El módulo, del tamaño aproximado de una gran lavadora, fue construido por SpaceIL e Israel Aerospace Industries combinando ingeniería ligera, navegación avanzada y un sistema de propulsión reiniciable. Su masa apenas superaba los 150 kg en seco, una miniatura tecnológica pensada para demostrar que la exploración lunar podía ser accesible y eficiente. Su centro de control estaba en Yehud, Israel, convirtiéndose en el corazón de la misión.
Beresheet transportaba una cápsula del tiempo que condensaba la memoria cultural de la humanidad: textos, imágenes, una copia de Wikipedia, arte, símbolos nacionales y hasta muestras genéticas. Entre sus capas, resguardados en resina, viajaban tardígrados en estado criptobiótico, organismos famosos por soportar condiciones extremas. Era un mensaje para el futuro y un recordatorio del valor de preservar el conocimiento.
Su carga útil científica incluía un magnetómetro del Instituto Weizmann para estudiar la historia magnética local, y un retrorreflector láser de la NASA diseñado para reflejar pulsos desde la Tierra con precisión milimétrica. Ambos instrumentos convertirían a Beresheet en un pequeño observatorio científico en un entorno extremadamente hostil. Aunque sus sistemas térmicos no permitían supervivencias largas, la misión había sido diseñada para condensar el máximo valor científico en apenas dos días.
El viaje hacia la Luna fue un prodigio orbital cuidadosamente calculado. Lanzada como carga secundaria en un Falcon 9 de SpaceX, la nave fue elevando progresivamente su apogeo hasta alcanzar la distancia lunar mediante varias encendidas del motor principal. El 4 de abril de 2019 logró la captura en órbita lunar, convirtiendo a Israel en el séptimo país en lograrlo.

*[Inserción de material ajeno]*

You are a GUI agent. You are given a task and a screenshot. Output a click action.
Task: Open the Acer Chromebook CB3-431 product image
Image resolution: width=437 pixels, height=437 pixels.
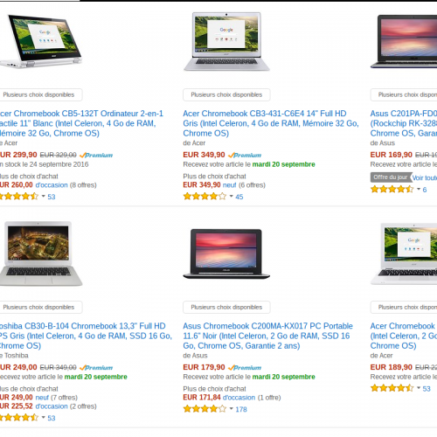[x=226, y=41]
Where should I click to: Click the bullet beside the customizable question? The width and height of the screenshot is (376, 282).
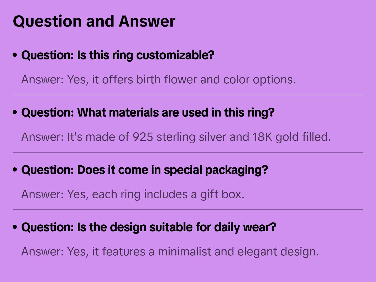pyautogui.click(x=15, y=55)
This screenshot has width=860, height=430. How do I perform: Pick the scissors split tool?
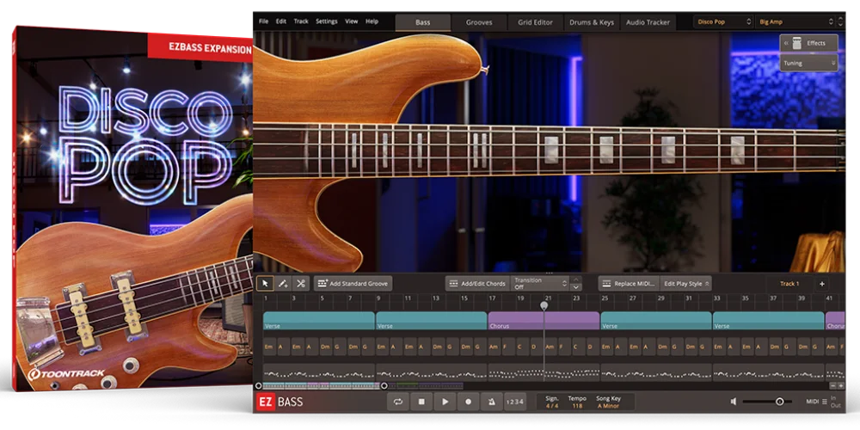(300, 284)
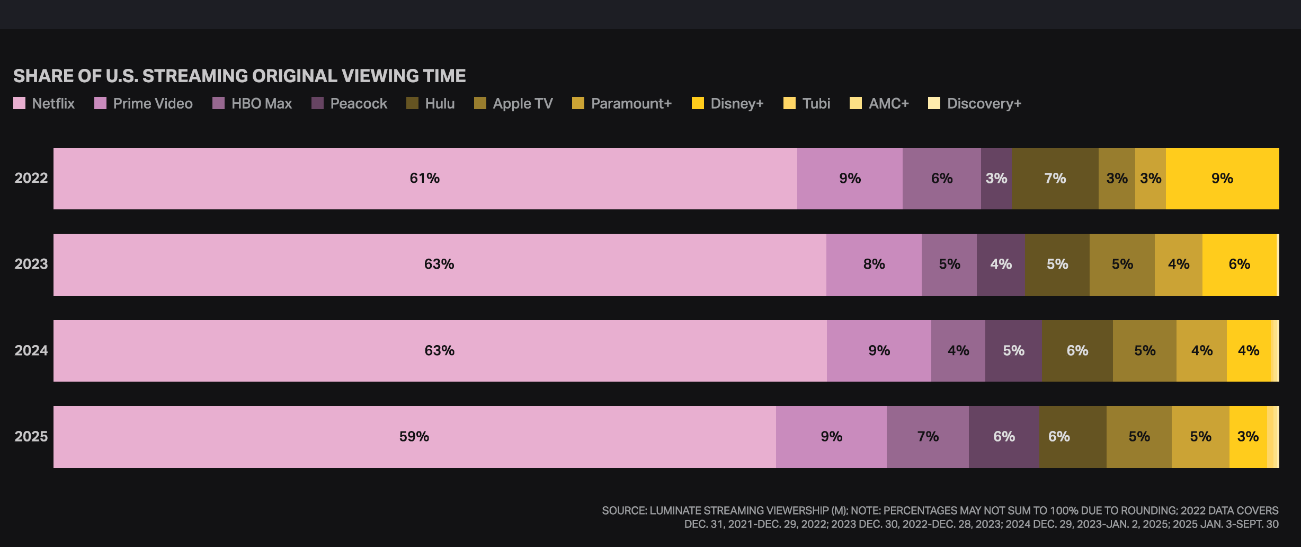Select the Peacock legend color swatch
This screenshot has height=547, width=1301.
317,103
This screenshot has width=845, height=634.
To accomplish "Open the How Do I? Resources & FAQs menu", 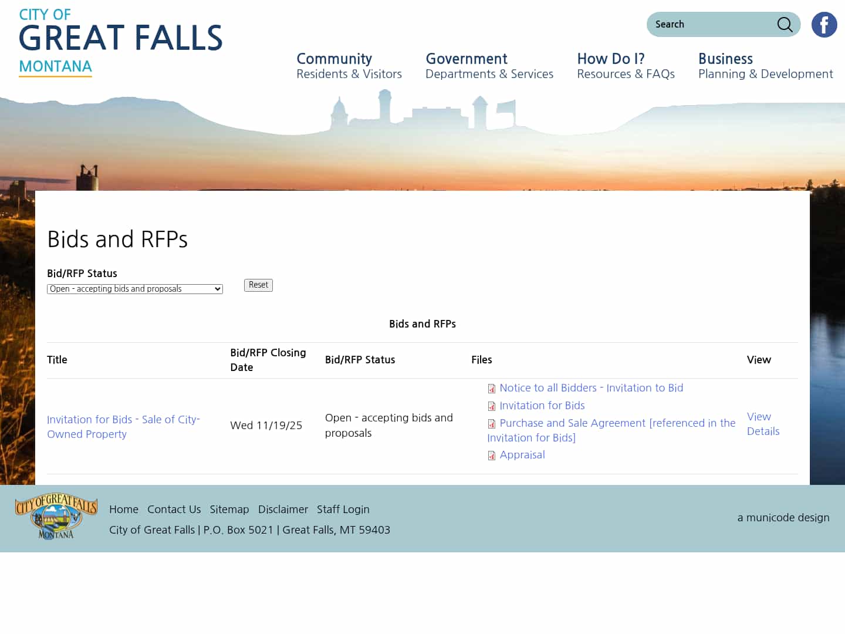I will click(626, 66).
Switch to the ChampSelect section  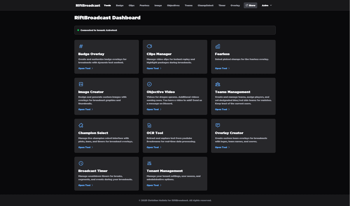(205, 5)
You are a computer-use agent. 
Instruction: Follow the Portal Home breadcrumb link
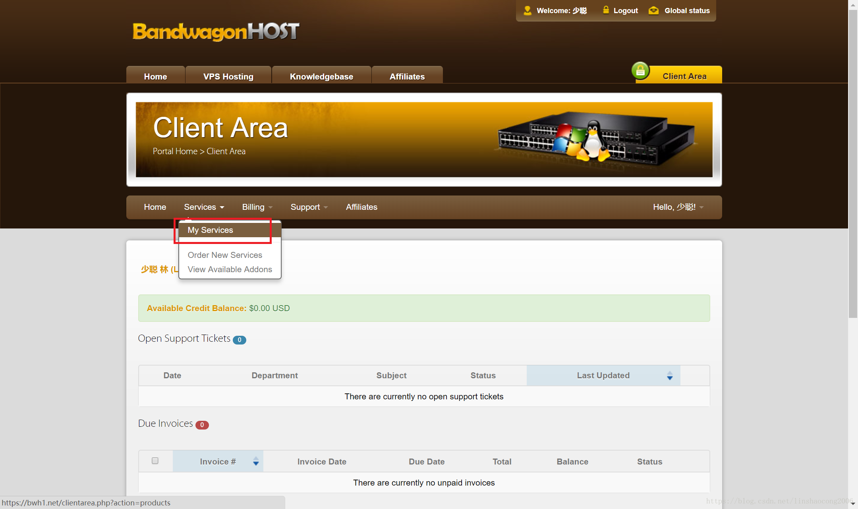coord(175,151)
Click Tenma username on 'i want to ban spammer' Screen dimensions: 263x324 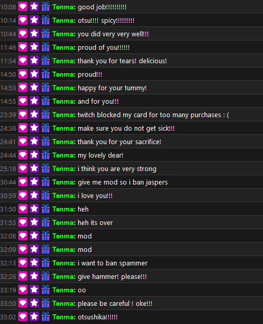coord(64,263)
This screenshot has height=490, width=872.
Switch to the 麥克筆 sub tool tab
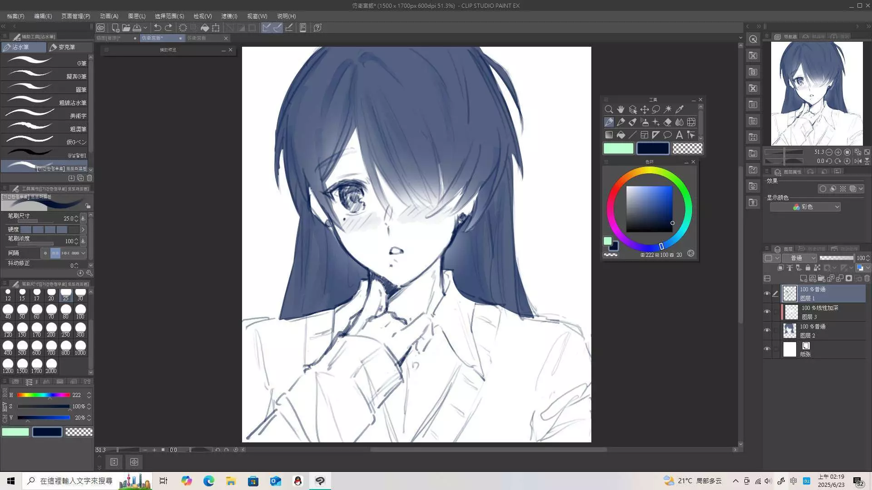[63, 47]
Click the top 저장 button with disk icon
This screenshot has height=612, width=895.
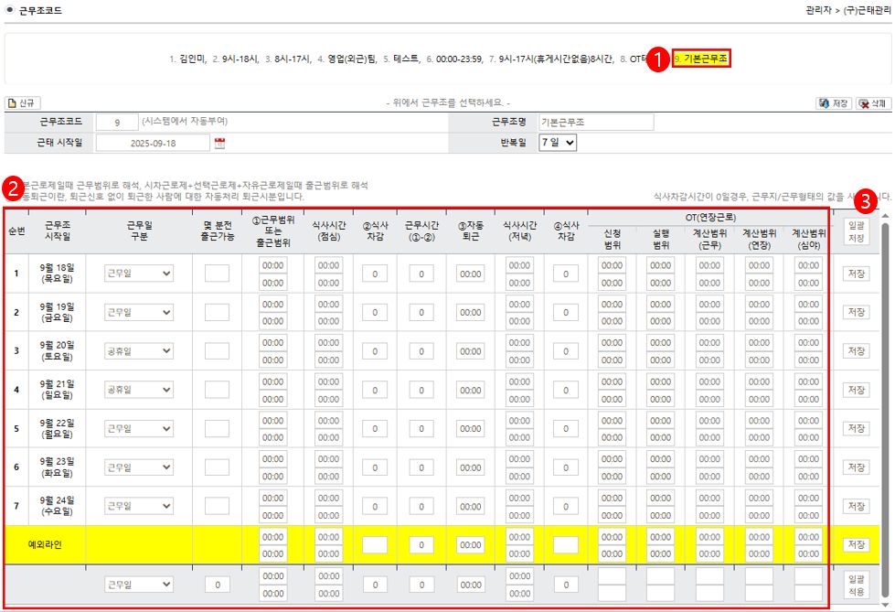point(834,104)
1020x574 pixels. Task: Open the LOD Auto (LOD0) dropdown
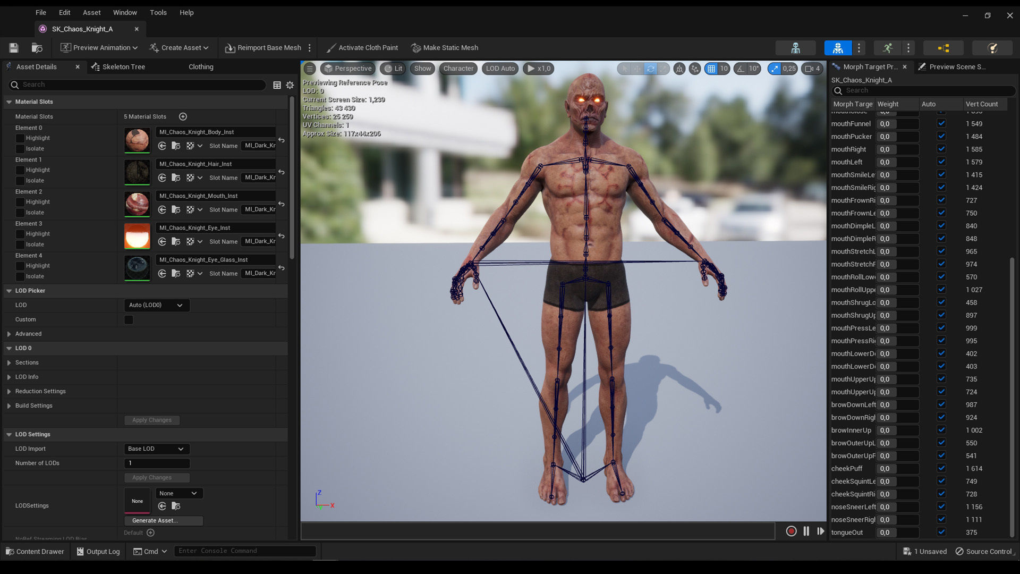click(156, 305)
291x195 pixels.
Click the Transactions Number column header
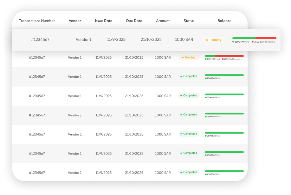[37, 21]
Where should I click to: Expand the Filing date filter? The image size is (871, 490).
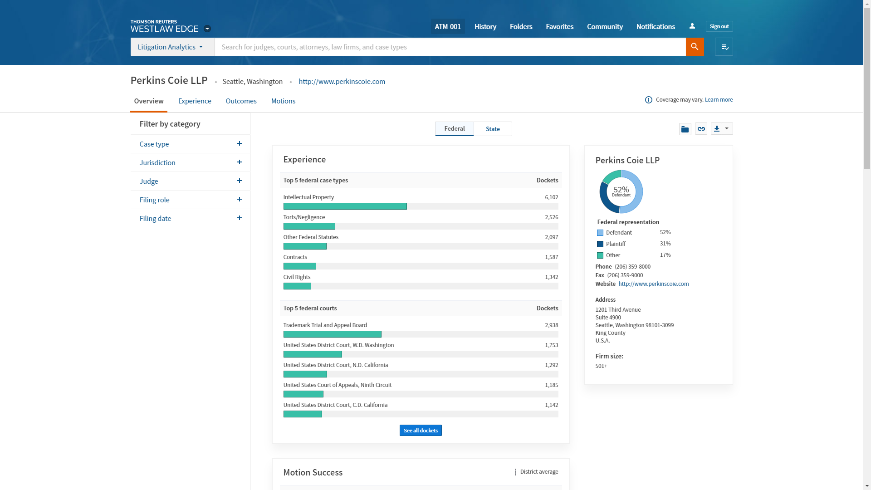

El descenso final, previsto para el 11 de abril de 2019, era la fase más delicada. Un fallo súbito en una de las unidades de medición inercial desencadenó una cadena de efectos imprevistos: reinicios automáticos, interrupción del motor principal y pérdida temporal de telemetría. A pesar de los intentos del equipo por recuperar el control, la nave descendió demasiado rápido para frenar a tiempo.
A 150 metros de altura aún viajaba a más de 500 km/h. Impactó violentamente en Mare Serenitatis, dejando un pequeño cráter y un halo brillante visible por el Orbitador de Reconocimiento Lunar. Sus últimas imágenes, enviadas segundos antes del choque, mostraban la superficie lunar acercándose inexorablemente, pero también capturaban la valentía tecnológica del proyecto.
Tras el accidente, el mundo reconoció el mérito de una misión que había rozado el alunizaje con una fracción del presupuesto habitual. La NASA confirmó que el retrorreflector probablemente sobrevivió, y el equipo de SpaceIL recibió un premio de la Fundación XPRIZE para impulsar una futura misión Beresheet 2. Aunque la sonda nunca llegó a funcionar en la superficie, su legado permanece como ejemplo de innovación, cooperación y resiliencia.